Embedded vs Referenced
MongoDB has no joins in the relational sense, so modeling relationships is a deliberate design choice. You either embed related data inside the parent document or reference it by id in another collection. Picking correctly is the single most important MongoDB modeling decision.
The three approaches
| Approach | How it is stored | Reads | Best when |
|---|---|---|---|
| Embedded | Child nested inside parent | One query, no join | Child is owned by and read with the parent |
@DBRef | Pointer document { $ref, $id } | Extra query to resolve | Shared child, managed by Spring |
| Manual reference | Plain id field (String) | Explicit lookup you control | Shared child, you want full control |
Embedded documents
Embedding stores the child inline. There is no separate collection and no second query — the whole aggregate is read and written together.
@Document("orders")
public record Order(
@Id String id,
String customerName,
List<LineItem> items, // embedded
Address shippingAddress // embedded
) { }
public record LineItem(String sku, String name, int quantity, BigDecimal price) { }
public record Address(String street, String city, String zip) { }
The stored document is fully self-contained:
{
"_id": "65f1c2a8e4b0a1d2c3e4f567",
"customerName": "Jane Doe",
"items": [
{ "sku": "KB-001", "name": "Keyboard", "quantity": 1, "price": 79.99 },
{ "sku": "MO-002", "name": "Mouse", "quantity": 2, "price": 39.50 }
],
"shippingAddress": { "street": "1 Main St", "city": "Austin", "zip": "78701" }
}
Tip: Embed when the child has no independent life cycle and is almost always read with its parent — order line items, an address, audit metadata. This is the idiomatic MongoDB model and usually the right default.
@DBRef references
@DBRef stores a pointer to a document in another collection and lets Spring resolve it on load. Use it when the same child is shared by many parents and should not be duplicated.
@Document("orders")
public class Order {
@Id
private String id;
@DBRef
private Customer customer; // separate "customers" collection
private List<LineItem> items;
}
On load, Spring issues an extra query per @DBRef to fetch the referenced Customer. The stored order keeps only a reference:
{
"_id": "65f1c2a8e4b0a1d2c3e4f567",
"customer": { "$ref": "customers", "$id": "65f0a1b2c3d4e5f600112233" },
"items": [ ... ]
}
Warning:
@DBRefresolves eagerly by default, adding a query for each reference and risking an N+1 pattern over a list. Add@DBRef(lazy = true)to defer the lookup, but be aware it proxies the object. For hot paths, a manual reference is often faster.
Manual references
The lightest option is to store just the id as a plain field and look the child up yourself when you need it. This avoids @DBRef overhead and keeps the query explicit.
@Document("orders")
public record Order(@Id String id, String customerId, List<LineItem> items) { }
Order order = orderRepository.findById(orderId).orElseThrow();
Customer customer = customerRepository.findById(order.customerId()).orElseThrow();
You decide exactly when (and whether) to resolve the reference — ideal when the customer is not always needed, or when you prefer to batch lookups with findAllById.

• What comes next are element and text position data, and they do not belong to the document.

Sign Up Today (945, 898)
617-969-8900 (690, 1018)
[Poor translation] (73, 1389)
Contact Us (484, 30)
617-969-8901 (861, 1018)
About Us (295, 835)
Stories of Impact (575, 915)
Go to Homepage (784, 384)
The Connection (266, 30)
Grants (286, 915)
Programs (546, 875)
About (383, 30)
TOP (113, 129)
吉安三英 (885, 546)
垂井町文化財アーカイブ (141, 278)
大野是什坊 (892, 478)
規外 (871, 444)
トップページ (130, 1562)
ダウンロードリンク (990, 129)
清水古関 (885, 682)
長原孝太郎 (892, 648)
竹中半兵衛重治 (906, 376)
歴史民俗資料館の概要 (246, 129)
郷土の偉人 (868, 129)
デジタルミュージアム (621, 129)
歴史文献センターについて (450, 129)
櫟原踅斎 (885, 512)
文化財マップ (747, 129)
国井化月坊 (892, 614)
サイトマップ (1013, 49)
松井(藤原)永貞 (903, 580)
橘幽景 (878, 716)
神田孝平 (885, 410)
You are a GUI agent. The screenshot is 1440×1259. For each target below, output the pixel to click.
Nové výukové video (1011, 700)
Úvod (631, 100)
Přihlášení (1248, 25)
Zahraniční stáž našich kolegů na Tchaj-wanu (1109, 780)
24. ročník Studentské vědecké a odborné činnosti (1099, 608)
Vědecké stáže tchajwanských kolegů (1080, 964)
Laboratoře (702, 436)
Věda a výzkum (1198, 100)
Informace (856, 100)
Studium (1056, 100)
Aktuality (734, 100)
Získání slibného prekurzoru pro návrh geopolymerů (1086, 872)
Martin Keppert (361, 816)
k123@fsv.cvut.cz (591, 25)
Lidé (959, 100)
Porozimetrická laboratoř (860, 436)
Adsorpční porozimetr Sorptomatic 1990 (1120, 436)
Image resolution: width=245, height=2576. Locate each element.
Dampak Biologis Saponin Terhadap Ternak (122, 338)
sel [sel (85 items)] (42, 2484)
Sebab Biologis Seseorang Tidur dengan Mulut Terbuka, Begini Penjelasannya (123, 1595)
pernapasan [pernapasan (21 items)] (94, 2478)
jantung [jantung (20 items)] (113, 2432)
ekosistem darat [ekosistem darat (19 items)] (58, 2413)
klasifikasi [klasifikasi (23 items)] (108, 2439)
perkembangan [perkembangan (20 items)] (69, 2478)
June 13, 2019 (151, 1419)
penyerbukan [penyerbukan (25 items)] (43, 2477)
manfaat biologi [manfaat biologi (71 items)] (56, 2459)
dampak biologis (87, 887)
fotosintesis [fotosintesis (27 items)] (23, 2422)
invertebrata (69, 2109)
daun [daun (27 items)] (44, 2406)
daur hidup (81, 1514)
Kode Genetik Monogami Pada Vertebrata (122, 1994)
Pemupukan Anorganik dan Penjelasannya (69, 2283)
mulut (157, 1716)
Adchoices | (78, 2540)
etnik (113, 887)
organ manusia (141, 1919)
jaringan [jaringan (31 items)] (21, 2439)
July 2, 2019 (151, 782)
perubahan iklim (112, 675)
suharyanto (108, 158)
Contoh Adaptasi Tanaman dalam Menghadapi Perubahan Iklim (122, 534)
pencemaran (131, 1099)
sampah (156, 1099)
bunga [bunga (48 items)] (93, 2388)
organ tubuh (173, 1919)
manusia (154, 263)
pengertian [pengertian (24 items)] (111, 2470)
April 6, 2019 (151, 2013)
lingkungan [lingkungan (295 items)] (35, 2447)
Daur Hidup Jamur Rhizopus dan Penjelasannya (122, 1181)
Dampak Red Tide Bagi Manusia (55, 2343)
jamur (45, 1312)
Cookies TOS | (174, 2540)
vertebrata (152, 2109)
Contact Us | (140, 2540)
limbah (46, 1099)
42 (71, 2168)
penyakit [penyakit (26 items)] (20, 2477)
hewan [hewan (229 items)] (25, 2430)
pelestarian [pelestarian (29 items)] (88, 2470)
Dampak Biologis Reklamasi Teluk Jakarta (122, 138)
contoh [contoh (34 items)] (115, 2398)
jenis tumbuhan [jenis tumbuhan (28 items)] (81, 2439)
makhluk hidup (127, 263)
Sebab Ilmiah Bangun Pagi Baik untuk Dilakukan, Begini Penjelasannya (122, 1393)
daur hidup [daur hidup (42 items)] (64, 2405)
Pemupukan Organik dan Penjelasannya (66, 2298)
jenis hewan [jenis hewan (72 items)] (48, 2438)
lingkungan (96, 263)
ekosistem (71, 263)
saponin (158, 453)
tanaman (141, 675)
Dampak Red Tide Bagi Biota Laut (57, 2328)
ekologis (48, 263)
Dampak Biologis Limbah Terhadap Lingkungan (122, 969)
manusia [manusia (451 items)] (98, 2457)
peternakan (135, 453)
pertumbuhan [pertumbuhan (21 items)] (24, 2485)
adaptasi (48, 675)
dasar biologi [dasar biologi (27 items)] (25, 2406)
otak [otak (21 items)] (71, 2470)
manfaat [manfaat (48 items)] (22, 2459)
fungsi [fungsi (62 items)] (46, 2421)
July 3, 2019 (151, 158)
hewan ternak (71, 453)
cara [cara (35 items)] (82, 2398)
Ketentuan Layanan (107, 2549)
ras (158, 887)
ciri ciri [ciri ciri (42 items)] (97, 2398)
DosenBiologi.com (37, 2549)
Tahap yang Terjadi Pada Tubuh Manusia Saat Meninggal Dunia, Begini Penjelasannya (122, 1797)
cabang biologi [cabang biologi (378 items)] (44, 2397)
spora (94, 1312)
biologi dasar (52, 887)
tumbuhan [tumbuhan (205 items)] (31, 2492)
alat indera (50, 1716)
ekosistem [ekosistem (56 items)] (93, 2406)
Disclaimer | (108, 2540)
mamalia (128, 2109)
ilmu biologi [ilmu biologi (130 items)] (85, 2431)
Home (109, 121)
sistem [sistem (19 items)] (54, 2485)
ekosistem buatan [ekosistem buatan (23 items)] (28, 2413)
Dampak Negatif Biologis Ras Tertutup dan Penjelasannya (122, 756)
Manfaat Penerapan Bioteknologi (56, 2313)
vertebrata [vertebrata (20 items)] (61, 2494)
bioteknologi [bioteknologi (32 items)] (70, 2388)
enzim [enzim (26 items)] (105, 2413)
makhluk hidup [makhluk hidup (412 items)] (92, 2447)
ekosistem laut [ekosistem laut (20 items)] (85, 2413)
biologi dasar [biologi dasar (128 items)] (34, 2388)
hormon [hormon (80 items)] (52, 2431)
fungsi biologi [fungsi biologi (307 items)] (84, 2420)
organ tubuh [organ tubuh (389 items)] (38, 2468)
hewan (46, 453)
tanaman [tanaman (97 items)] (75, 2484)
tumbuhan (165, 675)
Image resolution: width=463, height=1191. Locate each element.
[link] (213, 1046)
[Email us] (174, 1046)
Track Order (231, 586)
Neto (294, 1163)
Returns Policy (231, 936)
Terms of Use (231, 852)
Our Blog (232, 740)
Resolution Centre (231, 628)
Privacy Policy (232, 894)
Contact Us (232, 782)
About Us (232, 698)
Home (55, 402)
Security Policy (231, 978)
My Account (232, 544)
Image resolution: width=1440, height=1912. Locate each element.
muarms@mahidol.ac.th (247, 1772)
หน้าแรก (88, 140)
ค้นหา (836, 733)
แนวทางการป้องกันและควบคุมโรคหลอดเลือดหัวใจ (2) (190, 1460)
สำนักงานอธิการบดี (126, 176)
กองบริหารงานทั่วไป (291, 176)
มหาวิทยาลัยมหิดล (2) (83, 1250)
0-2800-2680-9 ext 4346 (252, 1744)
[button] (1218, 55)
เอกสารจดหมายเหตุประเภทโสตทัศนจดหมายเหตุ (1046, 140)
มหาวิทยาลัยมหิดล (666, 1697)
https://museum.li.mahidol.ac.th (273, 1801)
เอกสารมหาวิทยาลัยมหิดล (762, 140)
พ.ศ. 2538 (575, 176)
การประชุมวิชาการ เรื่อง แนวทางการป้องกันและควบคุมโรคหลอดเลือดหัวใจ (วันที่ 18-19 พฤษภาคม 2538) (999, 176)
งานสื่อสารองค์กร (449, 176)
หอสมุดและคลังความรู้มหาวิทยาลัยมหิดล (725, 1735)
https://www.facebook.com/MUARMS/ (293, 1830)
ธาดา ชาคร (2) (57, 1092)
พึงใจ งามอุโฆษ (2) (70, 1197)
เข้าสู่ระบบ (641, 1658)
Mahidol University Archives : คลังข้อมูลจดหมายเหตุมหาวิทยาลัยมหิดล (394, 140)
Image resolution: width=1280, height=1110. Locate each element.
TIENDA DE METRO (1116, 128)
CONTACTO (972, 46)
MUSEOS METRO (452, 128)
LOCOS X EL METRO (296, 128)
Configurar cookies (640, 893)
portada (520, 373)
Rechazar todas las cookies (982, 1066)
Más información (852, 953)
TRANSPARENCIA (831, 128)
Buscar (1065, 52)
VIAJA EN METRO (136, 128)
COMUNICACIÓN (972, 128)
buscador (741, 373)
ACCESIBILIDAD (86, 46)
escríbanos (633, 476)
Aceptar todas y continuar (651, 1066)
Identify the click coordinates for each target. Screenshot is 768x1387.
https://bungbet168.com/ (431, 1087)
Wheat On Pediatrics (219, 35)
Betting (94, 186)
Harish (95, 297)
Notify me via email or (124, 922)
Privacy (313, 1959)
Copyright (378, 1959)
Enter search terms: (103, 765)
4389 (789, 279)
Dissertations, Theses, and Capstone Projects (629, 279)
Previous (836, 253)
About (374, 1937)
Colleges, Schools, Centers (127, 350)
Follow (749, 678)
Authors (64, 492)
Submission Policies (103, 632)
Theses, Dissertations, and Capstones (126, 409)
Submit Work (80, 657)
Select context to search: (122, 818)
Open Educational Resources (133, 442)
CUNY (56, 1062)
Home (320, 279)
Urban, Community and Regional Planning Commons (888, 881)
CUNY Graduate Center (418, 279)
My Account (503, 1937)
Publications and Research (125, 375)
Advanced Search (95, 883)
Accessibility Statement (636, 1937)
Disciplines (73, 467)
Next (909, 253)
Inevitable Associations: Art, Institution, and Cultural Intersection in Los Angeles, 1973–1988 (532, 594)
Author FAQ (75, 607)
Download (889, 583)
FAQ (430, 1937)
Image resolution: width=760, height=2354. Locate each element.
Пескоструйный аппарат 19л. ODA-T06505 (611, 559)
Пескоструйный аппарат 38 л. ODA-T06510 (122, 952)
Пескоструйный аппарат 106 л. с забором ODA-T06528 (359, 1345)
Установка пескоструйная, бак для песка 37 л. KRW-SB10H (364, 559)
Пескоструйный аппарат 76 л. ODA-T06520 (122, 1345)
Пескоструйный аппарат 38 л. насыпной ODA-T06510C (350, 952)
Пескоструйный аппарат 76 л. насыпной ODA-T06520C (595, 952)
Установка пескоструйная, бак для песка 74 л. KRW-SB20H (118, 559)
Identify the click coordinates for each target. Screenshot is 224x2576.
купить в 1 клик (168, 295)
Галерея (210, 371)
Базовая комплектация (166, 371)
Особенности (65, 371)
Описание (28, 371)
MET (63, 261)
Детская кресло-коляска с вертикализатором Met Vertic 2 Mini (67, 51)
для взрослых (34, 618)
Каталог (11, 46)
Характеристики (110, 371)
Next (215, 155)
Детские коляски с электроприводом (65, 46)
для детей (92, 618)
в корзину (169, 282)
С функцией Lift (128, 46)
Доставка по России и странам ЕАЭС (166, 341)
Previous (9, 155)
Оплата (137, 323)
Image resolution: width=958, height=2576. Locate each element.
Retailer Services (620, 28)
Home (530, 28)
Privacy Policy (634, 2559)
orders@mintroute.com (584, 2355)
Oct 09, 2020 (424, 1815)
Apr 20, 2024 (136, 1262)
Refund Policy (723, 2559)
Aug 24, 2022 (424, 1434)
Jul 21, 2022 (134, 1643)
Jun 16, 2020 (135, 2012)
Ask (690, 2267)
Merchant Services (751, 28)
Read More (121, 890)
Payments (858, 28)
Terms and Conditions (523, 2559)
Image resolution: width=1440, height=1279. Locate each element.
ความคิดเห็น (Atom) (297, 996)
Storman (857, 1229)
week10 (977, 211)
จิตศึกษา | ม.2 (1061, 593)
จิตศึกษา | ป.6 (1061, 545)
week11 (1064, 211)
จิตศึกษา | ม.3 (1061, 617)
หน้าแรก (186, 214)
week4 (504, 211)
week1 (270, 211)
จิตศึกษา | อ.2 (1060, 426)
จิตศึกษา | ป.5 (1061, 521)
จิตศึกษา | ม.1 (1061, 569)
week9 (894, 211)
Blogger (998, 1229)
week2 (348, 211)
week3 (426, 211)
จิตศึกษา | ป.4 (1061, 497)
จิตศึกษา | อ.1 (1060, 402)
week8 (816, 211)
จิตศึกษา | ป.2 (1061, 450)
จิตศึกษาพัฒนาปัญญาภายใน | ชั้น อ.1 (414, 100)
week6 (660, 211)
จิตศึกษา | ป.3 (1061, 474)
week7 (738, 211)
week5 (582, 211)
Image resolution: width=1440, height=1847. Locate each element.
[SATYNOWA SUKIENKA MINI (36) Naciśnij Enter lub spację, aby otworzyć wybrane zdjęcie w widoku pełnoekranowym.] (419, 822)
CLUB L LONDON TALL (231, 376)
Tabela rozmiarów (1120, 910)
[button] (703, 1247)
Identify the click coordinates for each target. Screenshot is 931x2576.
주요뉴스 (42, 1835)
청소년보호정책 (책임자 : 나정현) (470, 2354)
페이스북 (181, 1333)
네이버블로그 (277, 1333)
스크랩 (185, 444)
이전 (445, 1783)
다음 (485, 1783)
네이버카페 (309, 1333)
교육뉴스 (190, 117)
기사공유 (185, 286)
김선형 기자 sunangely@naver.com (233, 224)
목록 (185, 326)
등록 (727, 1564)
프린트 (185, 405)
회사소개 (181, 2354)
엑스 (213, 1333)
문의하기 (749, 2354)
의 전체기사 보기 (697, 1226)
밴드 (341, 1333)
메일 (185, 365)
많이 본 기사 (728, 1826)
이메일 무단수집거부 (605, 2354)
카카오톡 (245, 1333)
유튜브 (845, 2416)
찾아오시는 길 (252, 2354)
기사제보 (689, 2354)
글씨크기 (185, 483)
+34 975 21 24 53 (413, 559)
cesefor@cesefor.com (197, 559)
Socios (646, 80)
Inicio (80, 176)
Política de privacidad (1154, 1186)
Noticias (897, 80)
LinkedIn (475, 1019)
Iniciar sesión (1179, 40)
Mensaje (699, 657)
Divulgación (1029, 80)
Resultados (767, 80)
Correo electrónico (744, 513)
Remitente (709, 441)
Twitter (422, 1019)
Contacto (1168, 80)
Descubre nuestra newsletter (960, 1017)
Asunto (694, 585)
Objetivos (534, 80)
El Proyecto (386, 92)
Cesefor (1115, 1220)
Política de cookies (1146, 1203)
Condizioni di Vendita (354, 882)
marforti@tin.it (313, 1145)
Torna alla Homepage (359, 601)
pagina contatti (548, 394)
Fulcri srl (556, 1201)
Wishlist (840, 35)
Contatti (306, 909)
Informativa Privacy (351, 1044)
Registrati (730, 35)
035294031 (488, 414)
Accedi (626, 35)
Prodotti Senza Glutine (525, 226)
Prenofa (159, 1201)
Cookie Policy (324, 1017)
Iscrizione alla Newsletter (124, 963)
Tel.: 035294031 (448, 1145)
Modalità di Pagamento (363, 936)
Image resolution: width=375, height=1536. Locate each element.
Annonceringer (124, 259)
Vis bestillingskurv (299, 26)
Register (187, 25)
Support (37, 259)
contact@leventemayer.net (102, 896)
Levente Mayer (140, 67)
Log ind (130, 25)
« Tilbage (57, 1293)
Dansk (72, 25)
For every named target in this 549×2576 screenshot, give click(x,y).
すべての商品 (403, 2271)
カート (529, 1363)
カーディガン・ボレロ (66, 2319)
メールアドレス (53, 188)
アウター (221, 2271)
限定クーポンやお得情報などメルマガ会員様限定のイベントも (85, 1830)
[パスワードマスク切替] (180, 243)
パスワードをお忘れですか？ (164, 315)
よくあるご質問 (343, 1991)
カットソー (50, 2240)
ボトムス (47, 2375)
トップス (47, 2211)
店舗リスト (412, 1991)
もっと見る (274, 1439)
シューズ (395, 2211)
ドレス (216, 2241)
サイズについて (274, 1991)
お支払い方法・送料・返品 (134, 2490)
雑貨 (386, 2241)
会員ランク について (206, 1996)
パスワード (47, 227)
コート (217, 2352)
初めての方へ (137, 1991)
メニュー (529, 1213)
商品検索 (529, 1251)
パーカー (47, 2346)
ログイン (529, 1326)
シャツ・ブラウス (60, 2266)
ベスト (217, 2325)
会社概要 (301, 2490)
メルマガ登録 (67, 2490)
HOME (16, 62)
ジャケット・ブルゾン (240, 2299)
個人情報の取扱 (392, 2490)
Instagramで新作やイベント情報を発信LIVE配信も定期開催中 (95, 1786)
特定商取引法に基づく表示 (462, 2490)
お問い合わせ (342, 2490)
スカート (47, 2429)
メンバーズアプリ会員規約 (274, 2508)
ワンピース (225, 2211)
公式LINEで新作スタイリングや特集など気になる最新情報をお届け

When to embed vs reference
Embed when all of these hold:
- The child belongs to exactly one parent.
- You read the child together with the parent.
- The combined document stays well under MongoDB’s 16 MB limit.
- The child does not need to be queried independently across parents.
Reference (manual or @DBRef) when:
- The child is shared by many parents (a
Customeracross manyOrders). - The child is large or grows unbounded (avoid huge embedded arrays).
- The child must be queried or updated on its own.
Note: Some designs denormalize — duplicate a few fields (e.g.
customerName) into the parent for fast reads while keeping a reference for the full record. This trades storage and update complexity for read speed, a common and accepted MongoDB pattern.
Contrast with relational modeling
In SQL you normalize aggressively and join at read time; in MongoDB you usually embed the aggregate and accept controlled duplication. If your data is highly relational with many cross-cutting joins, that is a signal a relational store may fit better — compare with Spring Data JPA.